- _Material supplied_
•••••
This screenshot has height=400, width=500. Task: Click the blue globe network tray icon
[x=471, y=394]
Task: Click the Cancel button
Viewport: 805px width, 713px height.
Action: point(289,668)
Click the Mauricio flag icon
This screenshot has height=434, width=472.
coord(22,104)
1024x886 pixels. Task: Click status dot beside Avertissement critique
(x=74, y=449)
•••••
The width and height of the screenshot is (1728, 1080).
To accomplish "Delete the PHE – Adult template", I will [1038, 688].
•••••
Reproduce the lines unchanged, starting with the line containing "Click the Mauricio flag icon" and ending with the line containing "(x=74, y=449)", both included.

- _Exercise solution_
Click the Mauricio flag icon
This screenshot has height=434, width=472.
coord(22,104)
1024x886 pixels. Task: Click status dot beside Avertissement critique
(x=74, y=449)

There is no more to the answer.